Based on this knowledge, we moved to the next stage aimed at devising the visual stimulation protocol to derive population receptive field estimation (pRF) applicable to both human participants and non-human primates, either healthy or with damage to the visual cortex. We have piloted and validated the protocol on healthy volunteers. In parallel, we have started the recruitment procedures for neuropsychological patients, including clinical and behavioral assessment. Results on one such patients with hemispherectomy have been already published and we have been able to document for the first time a selective expansion of pRF size at specific eccentricities, which are indicative of cerebral plasticity.
Another line of activity was devoted to assess brain response at rest in a series of longitudinal tests, analyzing synchrony of activity across areas as well as long-range anatomical connections. To investigate temporal-dependent functional changes, we have adopted a novel method to analyze resting-state data: dynamic functional connectivity. We have therefore applied the method to healthy participants. We have also performed the first meta-analytic activation likelihood estimation of fMRI responsive areas in patients with V1 damage and blindsight that enabled us to identify for the first time the most promising regions in terms of preserved response without V1 and highest potential to take over its functions. In addition to group analyses, we proceeded to in-depth analyses of individual subjects. We advanced in this direction, reporting that one informative case of blindsight has previously undescribed changes of cortical thickness in peri-calcarine cortex, an anatomical hallmark of structural plasticity.
Capitalizing of previous knowledge and initial animal evidence, we have defined a behavioural training protocol for rehabilitation of visual field defect due to V1 damage, combined with analysis of white matter changes. The protocol has been finally accepted as registered report. Interdisciplinary developments are also testified by a number of review papers in top interdisciplinary journals that have contributed to the theoretical definition of consciousness and its neural correlates, thus paving the way to future empirical developments and identification of major achievements and challenges in fields such as neuroscience, ethology, psychology and philosophy.

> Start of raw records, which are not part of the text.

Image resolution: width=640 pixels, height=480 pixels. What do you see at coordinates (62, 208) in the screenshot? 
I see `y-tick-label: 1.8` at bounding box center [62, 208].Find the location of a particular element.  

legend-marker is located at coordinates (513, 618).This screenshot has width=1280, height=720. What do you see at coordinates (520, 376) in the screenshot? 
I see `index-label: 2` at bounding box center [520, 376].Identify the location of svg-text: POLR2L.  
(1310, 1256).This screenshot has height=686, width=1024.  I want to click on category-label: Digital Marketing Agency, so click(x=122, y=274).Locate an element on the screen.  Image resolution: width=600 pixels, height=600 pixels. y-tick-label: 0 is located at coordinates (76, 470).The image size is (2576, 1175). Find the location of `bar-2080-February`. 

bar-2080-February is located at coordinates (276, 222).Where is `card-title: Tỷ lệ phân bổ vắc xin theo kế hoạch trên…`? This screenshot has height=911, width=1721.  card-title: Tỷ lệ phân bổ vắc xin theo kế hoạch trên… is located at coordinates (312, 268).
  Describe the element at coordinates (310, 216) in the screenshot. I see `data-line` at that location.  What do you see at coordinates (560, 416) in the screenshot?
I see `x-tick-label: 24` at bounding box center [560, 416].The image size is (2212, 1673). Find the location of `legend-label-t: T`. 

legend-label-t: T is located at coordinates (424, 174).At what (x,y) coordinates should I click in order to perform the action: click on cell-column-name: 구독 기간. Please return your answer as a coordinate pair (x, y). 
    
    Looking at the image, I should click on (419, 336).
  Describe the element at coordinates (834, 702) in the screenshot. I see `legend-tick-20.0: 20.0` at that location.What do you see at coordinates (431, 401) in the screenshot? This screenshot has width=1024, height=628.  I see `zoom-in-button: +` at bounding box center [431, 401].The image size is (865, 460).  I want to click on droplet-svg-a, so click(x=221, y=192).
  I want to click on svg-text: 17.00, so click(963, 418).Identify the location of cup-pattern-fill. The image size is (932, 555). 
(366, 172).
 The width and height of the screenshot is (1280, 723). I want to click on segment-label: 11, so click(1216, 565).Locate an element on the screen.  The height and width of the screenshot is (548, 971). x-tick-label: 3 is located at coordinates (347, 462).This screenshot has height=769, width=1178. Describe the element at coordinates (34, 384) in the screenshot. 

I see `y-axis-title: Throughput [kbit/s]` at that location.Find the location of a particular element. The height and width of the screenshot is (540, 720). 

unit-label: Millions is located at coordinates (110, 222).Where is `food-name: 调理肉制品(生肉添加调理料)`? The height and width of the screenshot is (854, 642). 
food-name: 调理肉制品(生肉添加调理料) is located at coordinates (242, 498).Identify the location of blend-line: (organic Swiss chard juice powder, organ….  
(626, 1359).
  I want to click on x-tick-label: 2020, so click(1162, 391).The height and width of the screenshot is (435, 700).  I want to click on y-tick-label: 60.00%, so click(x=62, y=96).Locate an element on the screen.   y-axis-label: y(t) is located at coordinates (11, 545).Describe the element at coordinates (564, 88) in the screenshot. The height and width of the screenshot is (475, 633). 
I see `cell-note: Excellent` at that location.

In sum, the most of the goals envisaged for the initial stages of the project have been fully achieved, and we have created the conditions to progress smoothly to the next stages in the coming months.
Recent advances in machine learning and artificial intelligence have opened up new ways of thinking about neural computation. Deep neural networks offer an unprecedented opportunity to model the functioning of specific neural structures as well as their changes due to damage. We have therefore developed a convolutional neural network model of the superior colliculus; a key structure for non-conscious perception after V1 damage. This is the first deep learning model of a visual subcortical structure that is biologically plausible and tailored to reproduce its connectional and functional properties on the superior colliculus. We will make the artificial neural network and all related scripts accessible, and we believe this can trigger a wave of progress in AI of visual functions.
Before the end of the project, we expect to fully exploit the potential of an animal model of visual awareness to establish a comprehensive understanding of the neural mechanisms sustaining vision with and without damage to the visual cortex. We will capitalize on this knowledge to devise and test active interventions to enhance compensatory mechanisms able to recover creditable visual functions after brain damage.